Dr. J. Wentzel Van Huyssteen, Ph.D.
Dutch Reformed Church (Presbyterian)
James I. McCord Professor of Theology and Science
Princeton Theological Seminary
Princeton, NJ
www.vanhuyssteen.org
Thoughts on Human Origins
When my students ask me, ‘what do you think of evolution?’, the answer is always straightforward and simple: evolution is the way God works. I believe evolution is the amazing and unavoidable tool that God uses to create our world, and everything in it. This clearly means that also us humans, as ‘created in the image if God’, have arrived on this planet through a long complex evolutionary history. Hominid history thus reveals for us the gradual emergence of Homo sapiens, and therefore of the image of God, through natural history.

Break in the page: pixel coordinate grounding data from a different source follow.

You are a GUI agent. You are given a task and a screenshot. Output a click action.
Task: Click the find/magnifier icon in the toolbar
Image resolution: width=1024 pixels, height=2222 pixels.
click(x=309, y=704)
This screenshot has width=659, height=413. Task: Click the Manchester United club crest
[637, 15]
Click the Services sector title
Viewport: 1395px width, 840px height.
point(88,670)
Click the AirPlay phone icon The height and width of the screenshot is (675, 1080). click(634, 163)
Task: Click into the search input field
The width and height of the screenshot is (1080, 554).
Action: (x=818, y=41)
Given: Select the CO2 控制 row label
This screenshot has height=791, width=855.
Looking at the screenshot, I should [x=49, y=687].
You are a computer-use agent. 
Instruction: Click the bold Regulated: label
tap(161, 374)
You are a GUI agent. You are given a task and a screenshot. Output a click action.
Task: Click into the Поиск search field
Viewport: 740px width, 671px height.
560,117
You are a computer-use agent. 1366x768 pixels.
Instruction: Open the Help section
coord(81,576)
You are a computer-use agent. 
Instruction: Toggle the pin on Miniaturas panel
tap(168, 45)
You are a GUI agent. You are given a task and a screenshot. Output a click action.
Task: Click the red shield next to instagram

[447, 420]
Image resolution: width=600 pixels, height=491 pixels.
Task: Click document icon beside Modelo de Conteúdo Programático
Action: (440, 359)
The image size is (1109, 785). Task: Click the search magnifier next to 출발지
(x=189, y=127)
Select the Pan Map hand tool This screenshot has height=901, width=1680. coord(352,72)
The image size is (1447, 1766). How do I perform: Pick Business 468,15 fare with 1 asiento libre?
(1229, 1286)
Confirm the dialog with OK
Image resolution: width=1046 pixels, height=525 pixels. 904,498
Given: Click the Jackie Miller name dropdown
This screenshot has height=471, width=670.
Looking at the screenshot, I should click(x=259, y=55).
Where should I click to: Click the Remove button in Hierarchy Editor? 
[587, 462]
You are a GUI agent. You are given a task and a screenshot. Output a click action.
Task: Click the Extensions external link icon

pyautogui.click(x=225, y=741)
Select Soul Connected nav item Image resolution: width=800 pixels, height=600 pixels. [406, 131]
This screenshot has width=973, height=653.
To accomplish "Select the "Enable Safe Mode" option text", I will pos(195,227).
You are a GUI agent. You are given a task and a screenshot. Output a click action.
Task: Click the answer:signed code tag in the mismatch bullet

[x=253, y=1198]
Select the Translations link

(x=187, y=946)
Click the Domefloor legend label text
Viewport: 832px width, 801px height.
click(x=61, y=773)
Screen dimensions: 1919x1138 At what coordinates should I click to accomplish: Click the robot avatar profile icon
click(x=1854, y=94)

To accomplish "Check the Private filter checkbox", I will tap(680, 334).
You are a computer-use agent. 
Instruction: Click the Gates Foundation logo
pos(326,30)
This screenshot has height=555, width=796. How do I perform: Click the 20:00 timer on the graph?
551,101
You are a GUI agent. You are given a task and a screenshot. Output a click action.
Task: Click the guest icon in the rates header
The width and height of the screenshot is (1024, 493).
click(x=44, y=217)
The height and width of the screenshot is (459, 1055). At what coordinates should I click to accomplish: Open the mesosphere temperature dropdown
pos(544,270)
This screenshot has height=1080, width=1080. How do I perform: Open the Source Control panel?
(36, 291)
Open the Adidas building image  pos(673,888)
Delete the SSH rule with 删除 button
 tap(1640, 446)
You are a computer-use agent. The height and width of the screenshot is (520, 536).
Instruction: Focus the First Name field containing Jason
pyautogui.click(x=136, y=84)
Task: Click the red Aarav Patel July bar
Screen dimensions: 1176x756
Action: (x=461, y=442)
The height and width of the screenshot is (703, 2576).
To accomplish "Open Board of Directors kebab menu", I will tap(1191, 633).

Of course, the fact that human beings have evolved over many thousands of years from ealier primate and hominid species, is a special and exciting challenge to rethink what it means to be human in a theological context. Most important, I believe, is the realization that the characteristics that are usually claimed to distinguish between humans and animals – our moral sense, empathy, rationality, consciousness and self-awareness – are, as Darwin correctly claimed, differences in degree and not differences in kind. In the Judeo-Christian tradition this not only opens the door for thinking differently about the image of God, but also to see God’s presence and guidance in and through the long process of natural history. In this way we can also realize that science and religion are not in conflict but are in fact highly complementary.